David Forman was an American Revolutionary soldier.
Background
David Forman was born in Monmouth County, New Jersey, the son of Joseph Forman, a wealthy New York shipping merchant, and Elizabeth (Lee) Forman. He was descended from Robert Forman, a dissenter, who emigrated from Buckinghamshire, England, to Holland and thence to America, where he became one of the eighteen patentees of Flushing, on Long Island (1645), and died at Oyster Bay in 1671.
Education
David Forman is said to have attended the College of New Jersey, but did not graduate.
Career
He was commissioned brigadier-general by the New Jersey legislature in the spring of 1777 and commanded the Jersey militia at the battle of Germantown (October 1777). Shortly thereafter Washington permitted Forman to withdraw his uneasy militia from the main army, Major-General Philemon Dickinson having expressed concern for the safety of the Jerseys.
Forman resigned his commission in November 1777 because of differences with the legislature. He was later attached to Major-General Charles Lee’s staff by Washington’s order, presumably because of his knowledge of the region.
Lee petulantly refused his aid, and following the battle of Monmouth (June 1778), Forman joined the other officers in testifying against Lee at the court martial. Throughout the remainder of the war he busied himself with the suppression of the pine robbers and armed Loyalist refugees of the Jersey coast.

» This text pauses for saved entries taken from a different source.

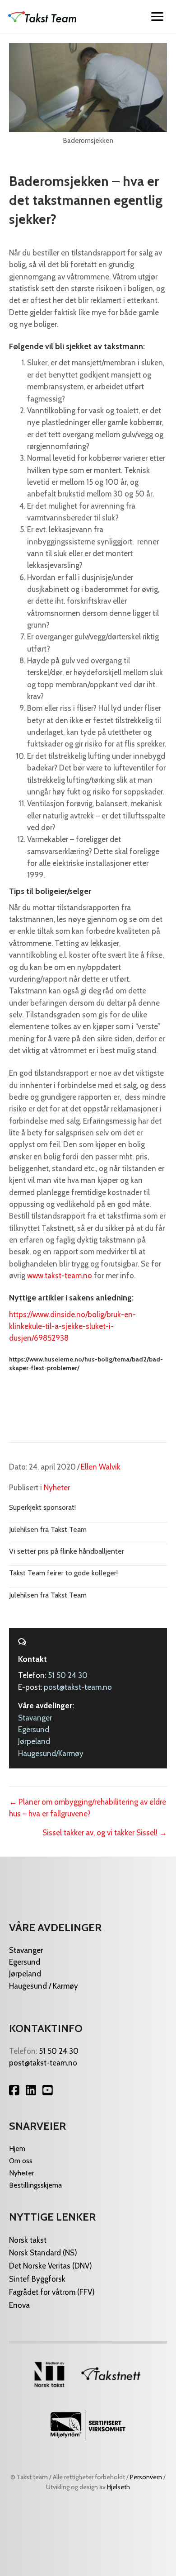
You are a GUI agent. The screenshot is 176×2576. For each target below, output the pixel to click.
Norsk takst (28, 2240)
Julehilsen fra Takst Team (48, 1529)
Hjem (17, 2148)
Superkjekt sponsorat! (42, 1507)
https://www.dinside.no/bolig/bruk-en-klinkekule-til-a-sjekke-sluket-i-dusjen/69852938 (72, 1326)
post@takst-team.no (78, 1687)
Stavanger (35, 1717)
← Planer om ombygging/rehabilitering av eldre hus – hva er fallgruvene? (87, 1807)
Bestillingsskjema (35, 2185)
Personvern (146, 2477)
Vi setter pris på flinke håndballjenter (66, 1551)
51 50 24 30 (68, 1675)
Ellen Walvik (100, 1466)
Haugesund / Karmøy (43, 1985)
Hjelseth (118, 2487)
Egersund (33, 1729)
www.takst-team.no (59, 1275)
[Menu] (157, 16)
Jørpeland (34, 1741)
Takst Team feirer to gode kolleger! (63, 1573)
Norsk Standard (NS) (43, 2252)
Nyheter (57, 1487)
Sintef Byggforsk (37, 2278)
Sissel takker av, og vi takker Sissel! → (104, 1832)
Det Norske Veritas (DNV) (50, 2265)
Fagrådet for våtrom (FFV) (52, 2292)
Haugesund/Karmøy (50, 1753)
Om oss (20, 2160)
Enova (19, 2305)
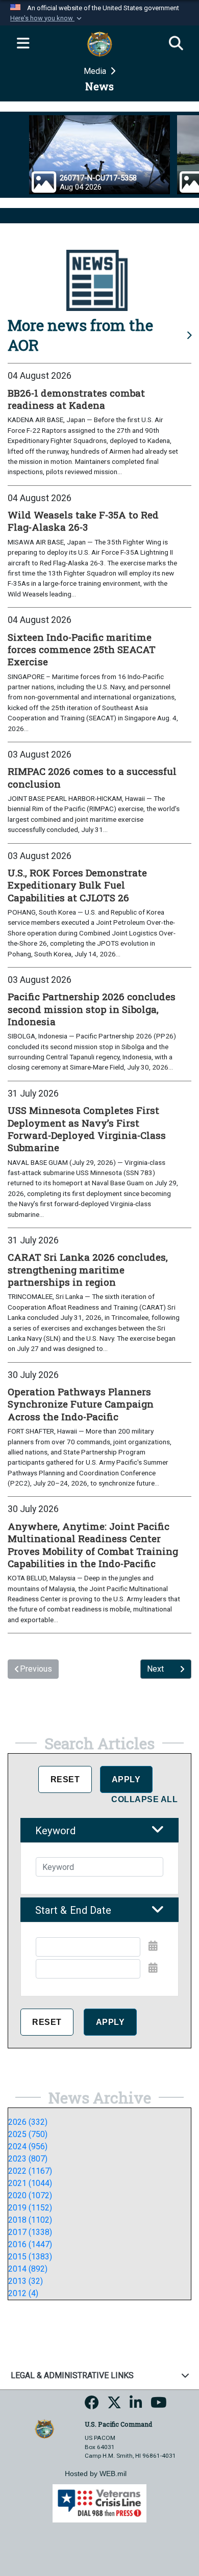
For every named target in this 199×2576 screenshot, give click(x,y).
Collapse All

His harsh treatment of the disaffected, characterized by inhumanity, earned for him a reputation for brutality in a vicious partisan warfare. He also kept Washington informed of the movements of British vessels off the adjacent coast (1780 - 82).

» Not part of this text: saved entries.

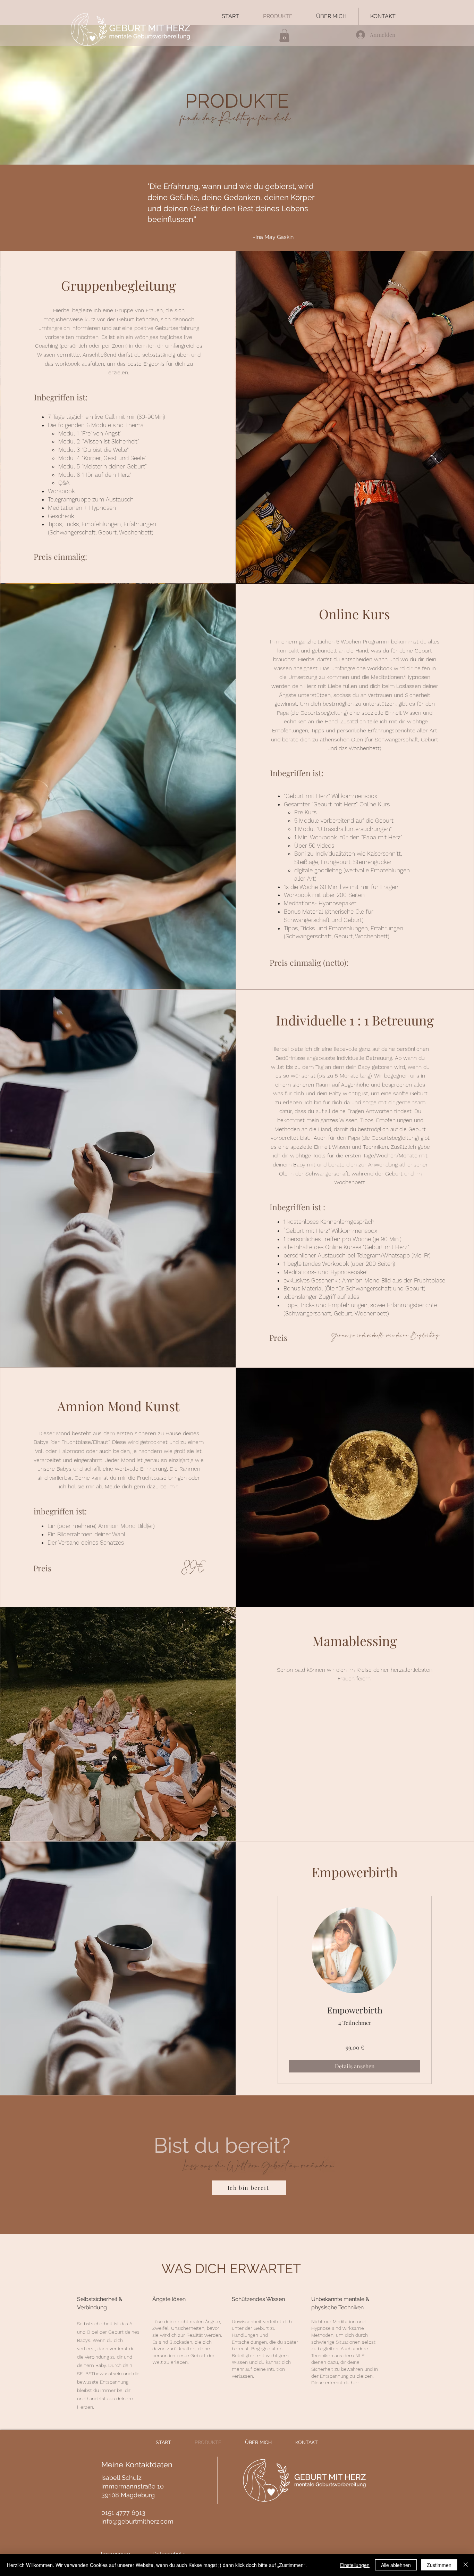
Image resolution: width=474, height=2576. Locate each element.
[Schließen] (466, 2564)
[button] (284, 35)
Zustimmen (439, 2564)
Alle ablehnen (396, 2564)
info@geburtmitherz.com (137, 2521)
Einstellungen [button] (355, 2564)
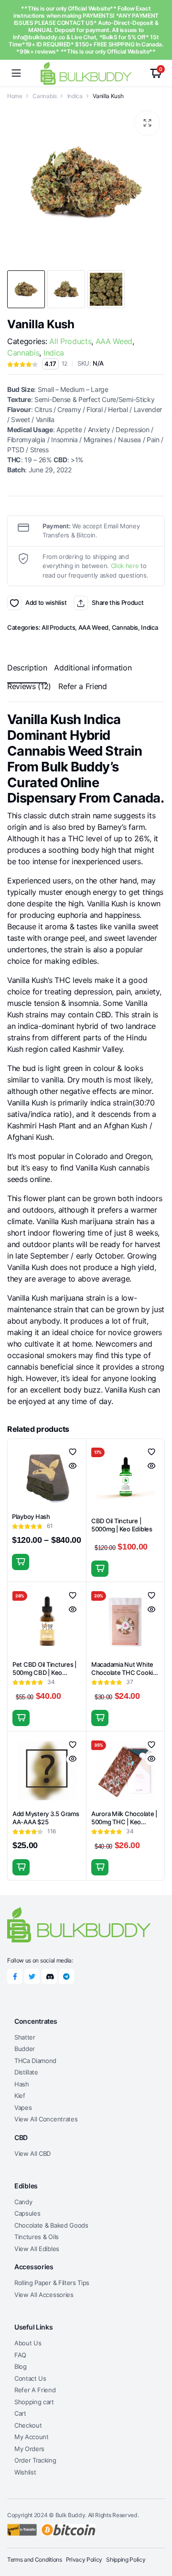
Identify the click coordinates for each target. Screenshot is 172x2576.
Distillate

In the spring of 1782 the “Honorable Board of Associated Loyalists” in New York sent an expedition against a Continental post on Toms River commanded by Capt. Joshua Huddy. Huddy was captured, taken to New York, and hanged.

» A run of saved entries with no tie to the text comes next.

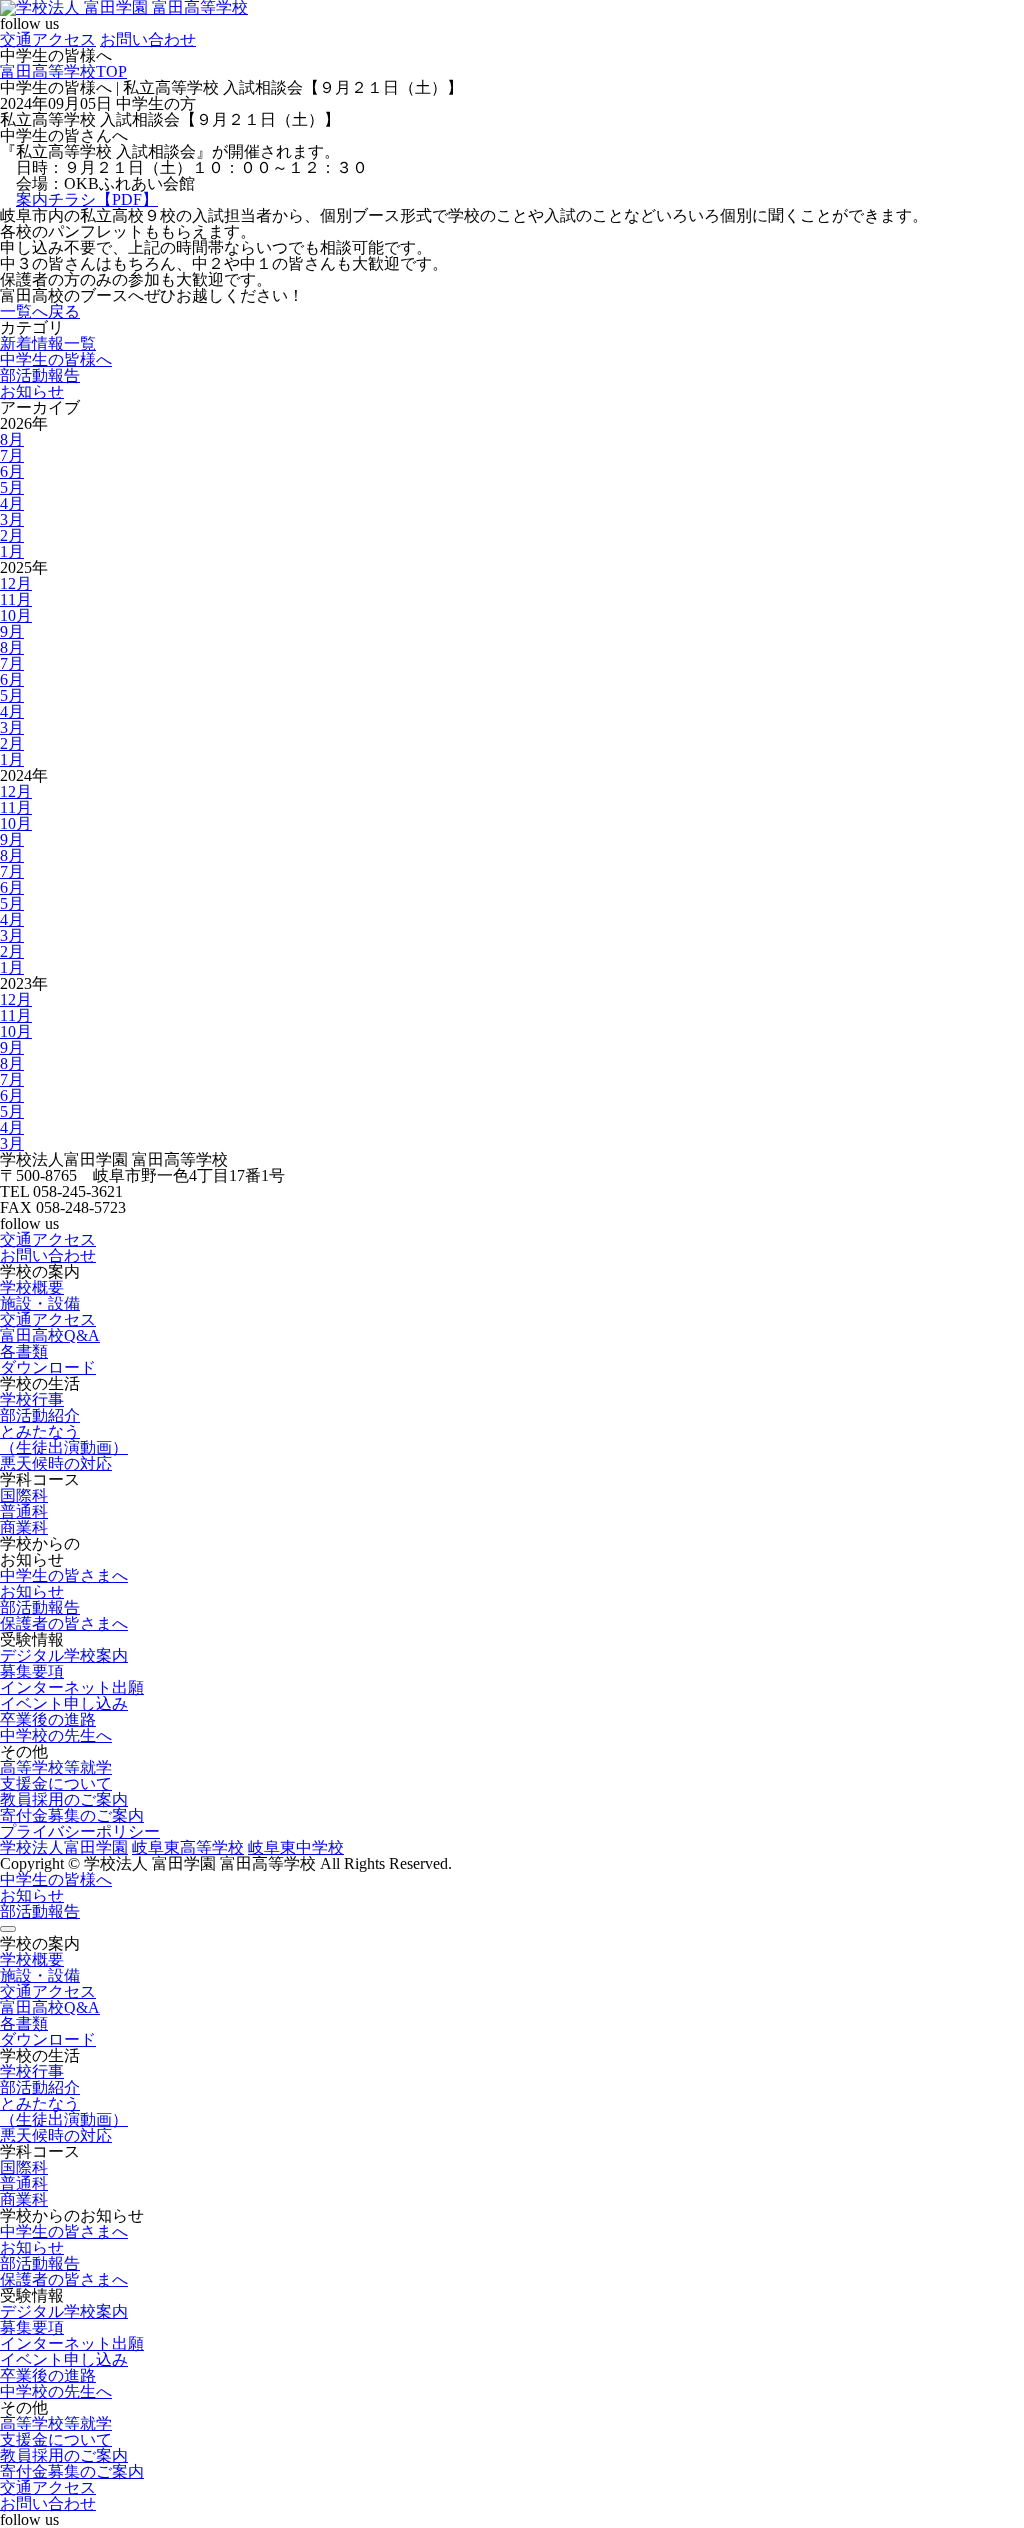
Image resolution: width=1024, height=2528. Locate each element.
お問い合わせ (148, 39)
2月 (12, 535)
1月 (12, 551)
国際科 (24, 1495)
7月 (12, 455)
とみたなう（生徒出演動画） (64, 1439)
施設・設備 (40, 1303)
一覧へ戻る (40, 311)
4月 (12, 503)
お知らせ (32, 391)
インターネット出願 (72, 1687)
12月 (16, 583)
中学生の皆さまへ (64, 1575)
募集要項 (32, 1671)
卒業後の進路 (48, 1719)
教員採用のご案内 (64, 1799)
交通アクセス (48, 39)
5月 (12, 487)
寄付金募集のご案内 (72, 1815)
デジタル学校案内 (64, 1655)
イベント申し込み (64, 1703)
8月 (12, 439)
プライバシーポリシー (80, 1831)
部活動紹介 (40, 1415)
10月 (16, 615)
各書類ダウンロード (48, 1359)
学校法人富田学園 (64, 1847)
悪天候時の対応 (56, 1463)
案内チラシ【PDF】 (87, 199)
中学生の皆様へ (56, 359)
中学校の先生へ (56, 1735)
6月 (12, 471)
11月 (16, 599)
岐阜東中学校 (296, 1847)
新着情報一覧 (48, 343)
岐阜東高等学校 (188, 1847)
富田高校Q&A (50, 1335)
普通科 (24, 1511)
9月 (12, 631)
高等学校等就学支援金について (56, 1775)
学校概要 (32, 1287)
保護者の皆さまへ (64, 1623)
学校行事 (32, 1399)
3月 (12, 519)
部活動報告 (40, 375)
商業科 (24, 1527)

Forman repaired to Washington’s headquarters to demand retaliation. Washington wrote to the British commander-in-chief demanding that those guilty be delivered to the Americans. Sir Henry Clinton ordered a court martial for their trial, but complained of American cruelty in New Jersey, especially in Monmouth County, where Forman, called by the Loyalists “Devil David, ” had been actively persecuting the King’s loyal subjects “with all the vindictiveness of his strong nature. ”
Washington warned Governor William Livingston (May 6, 1782) that he would yield to the British all Jersey militia committing acts contrary to the laws of war. After the war Forman was judge of the court of common pleas for Monmouth County.
In 1794 he moved to Chestertown, Kent County, Maryland, and later visited Natchez, where he owned a large estate. Attacked by apoplexy while there, he recovered somewhat, and sailed from New Orleans for New York.
The vessel was captured by a British privateer in the Gulf and taken to the Bahamas, during which voyage Forman died.
Achievements
Connections
On February 28, t767, he married Ann Marsh, by whom he had eleven children.